Wednesday, February 02, 2011

Planets everywhere

Image Credit: NASA/Wendy Stenzel

Today, NASA and the Kepler Mission team announced the most up-to-date results of the Kepler mission's search for planets around other stars.  Today's haul was nothing short of astounding (though, dare I say, mostly expected): 1235 candidates, 68 of which are Earth-sized.  54 planet candidates (not necessarily the same ones that are Earth-sized) are the right distance from their parent star that they could have liquid water.  170 of these 1200 candidates also show some evidence of being in multiple-planet systems, and one has at least six planets!

Originally, I was going to miss the press conference, because I am supposed to be teaching a class at that time.  Then our classes were canceled due to an ice storm, so I intended to watch the press conference.  However, I was unable to watch the press conference when my apartment was hit by the 5th in an ongoing series of rolling blackouts to hit the Dallas area.  So, I have to pick up the highlights from the web.

NASA's Kepler Mission's main goal is to find Earth-sized planets in Earth-like orbits around sun-like stars.  Kepler works by watching for planets whose orbits carry them directly between their parent star and the Earth.  This means that Kepler will not see most of the planets that are out there, as this alignment is rare.

Before today, we mostly had heard about planets from Kepler that were very close to their parent star and absolutely, positively, undoubtedly real.  Today, roughly 1200 new planet candidates were announced, and perhaps 20% of them may not be real.  More on that in a minute.

There are many reasons so many of the first planets were close to the parent star.  First, Kepler has to see a planet go in front of its parent star at least three times (in other words, complete at least three orbits)  to know that it is real.  One passage alerts the mission that this star is interesting, a second passage gives astronomers a predicted orbital period, and a third pass confirms that period.  The closer a planet is to its parent star, the more quickly it completes each orbit, and the sooner we've seen those magical three orbits.

But there are many other astronomical objects that can look like planets that really aren't planets.  So much of the early work on candidate Kepler planets is to follow them up with ground-based telescopes.  These telecopes can measure how fast the parent star moves in response to the planet's gravity, and confirms if we are seeing a planet, or if it is something else.  These observations require a lot of time, so positive planet identifications are slow in coming.  The closer a planet is to its parent star, the easier it is to make these measurements.  So, the most certain planets in the early data tend to be big (their larger gravity tugs more on their parent star) and they tend to be very close to their home star.
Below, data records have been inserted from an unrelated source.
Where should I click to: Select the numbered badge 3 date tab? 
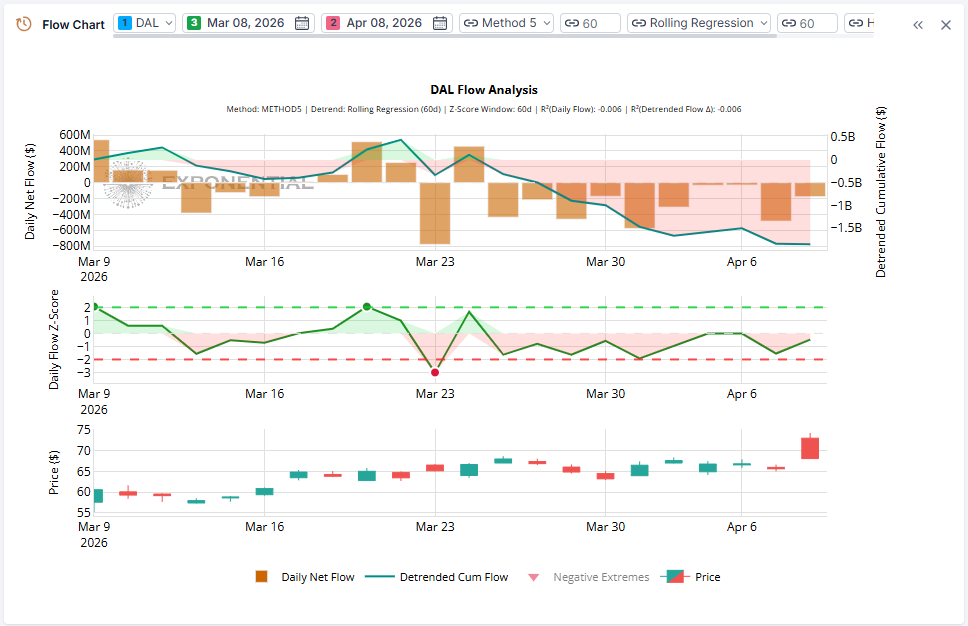click(x=193, y=22)
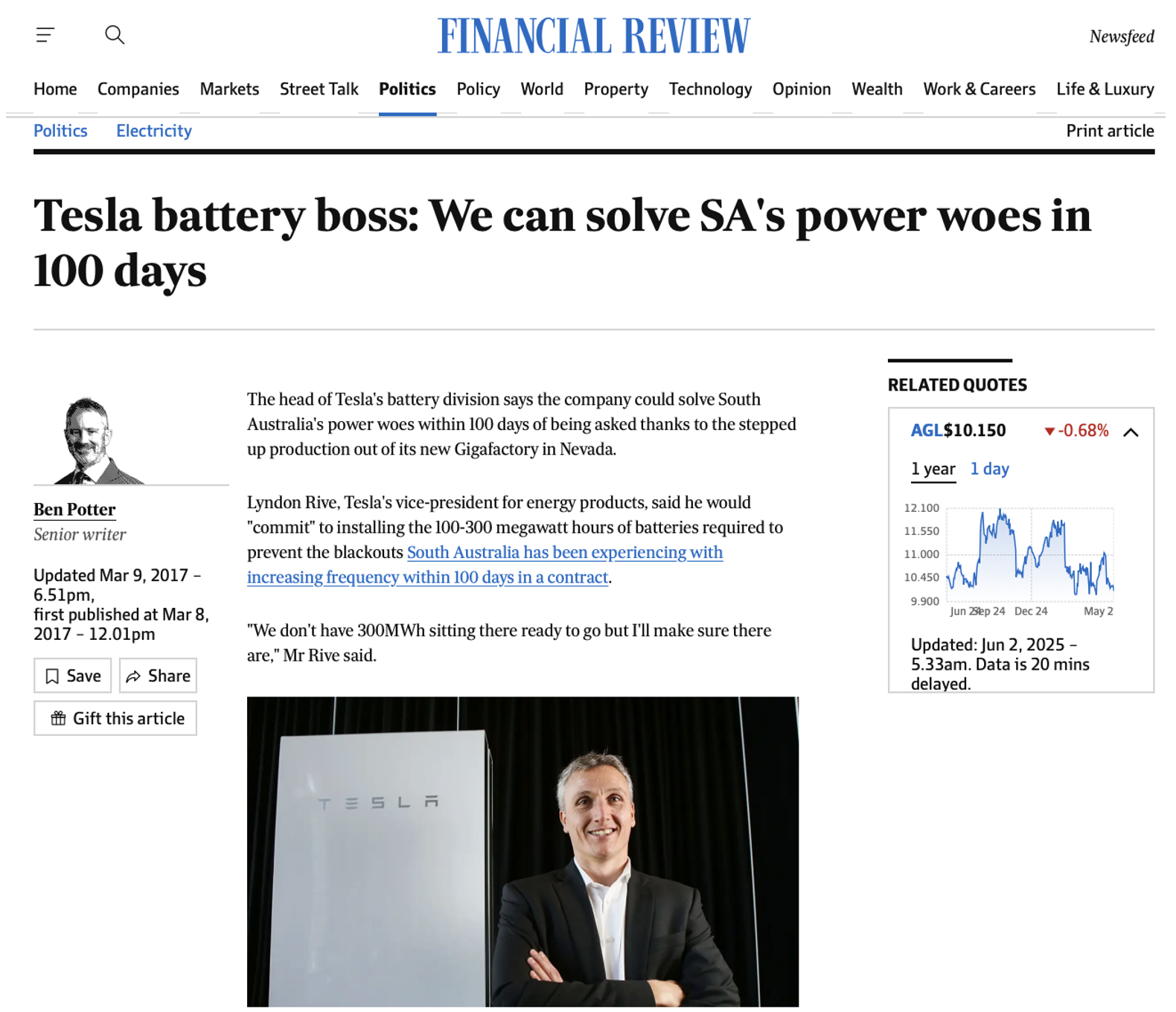Click the Politics breadcrumb link
The width and height of the screenshot is (1176, 1012).
[x=60, y=131]
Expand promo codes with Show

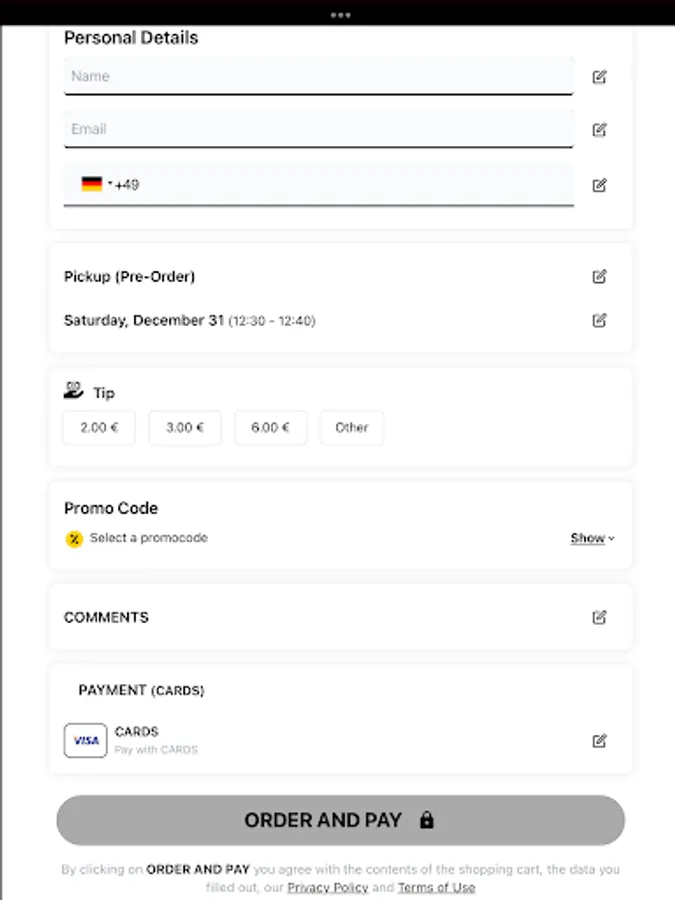click(x=592, y=538)
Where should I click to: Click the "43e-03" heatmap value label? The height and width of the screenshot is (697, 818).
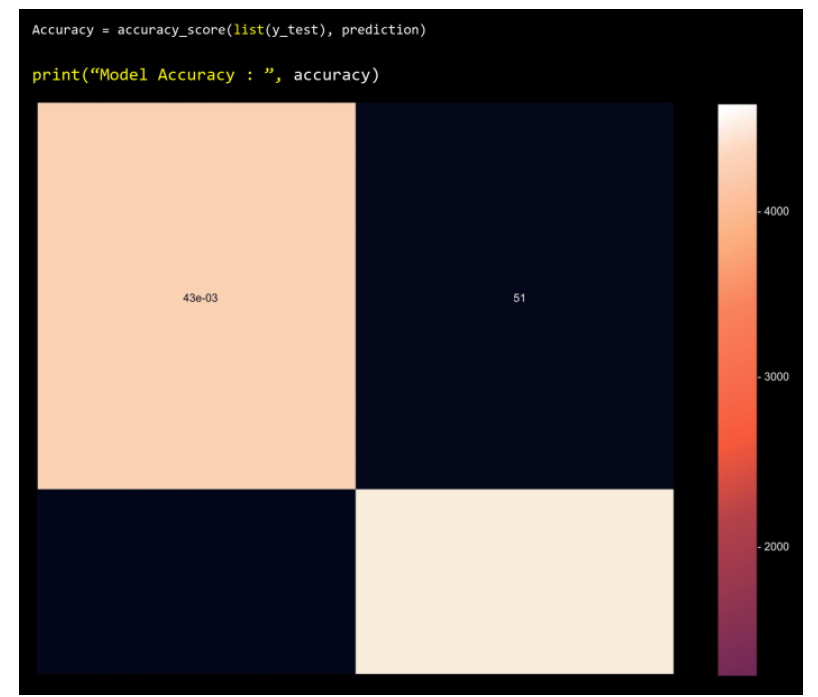click(x=200, y=298)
As Kepler finds smaller planets further from their parent star, this follow-up work becomes prohibitive.  The motion of the Sun due to the Earth's gravity cannot be measured with current telescopes, and each orbit of the Earth takes a year.  So if we find a candidate Earth-sized planet in an Earth-like obit around a sun-like star, we have few options for proving it is real beyond all doubt.

However, all the work that goes in to proving the close-in planets also tells the Kepler team how likely any one detection is to be real or not.  And it seems that at least 80% of the Kepler planet candidates that pass some initial straightforward tests are real.  So, while some of those 1200 planet candidates are probably not real, most of them probably are.  If we know what percentage of the planets are likely false detections, we can still analyze Kepler's treasure trove of planets using statistics.  This has been the plan all along, and this is Kepler's main mission goal -- to see how common planets are.  The results: they're everywhere.  Which we already suspected. 

One of the coolest planetary systems Kepler scientists announced today is that of Kepler-11.  This star has at least six planets around it, and five of these are closer to the parent star than our planet Mercury, the closest planet to the Sun.  There are so many planets close in to this star that they sometimes blend together, with more than one planet passing in front of the star at the same time.  This is horribly difficult to disentangle!  Here's an artist's conception of the Kepler-11 system:

Kepler 11 has at least six planets
Image Credit: NASA/Tim Pyle

The Kepler mission will continue for several more years.  It needs at least another 18 months before that desired trophy of an Earth-sized plaet in an Earth-sized orbit around a Sun-like star will have had a chance to complete those all-important three orbits.  We are getting closer all the time to knowing how common our Solar System is (or is not).

The last warning, which I've made before.  Kepler only tells us the size (diameter) of the planets, not what they are made out of.  So any Earth-sized planet in an Earth-sized orbit around a sun-like star that Kepler finds could be as desolate as the Moon, as hellish as Venus, or as pleasant as the Earth.  We don't have the ability to see how livable these planets might be.  Yet.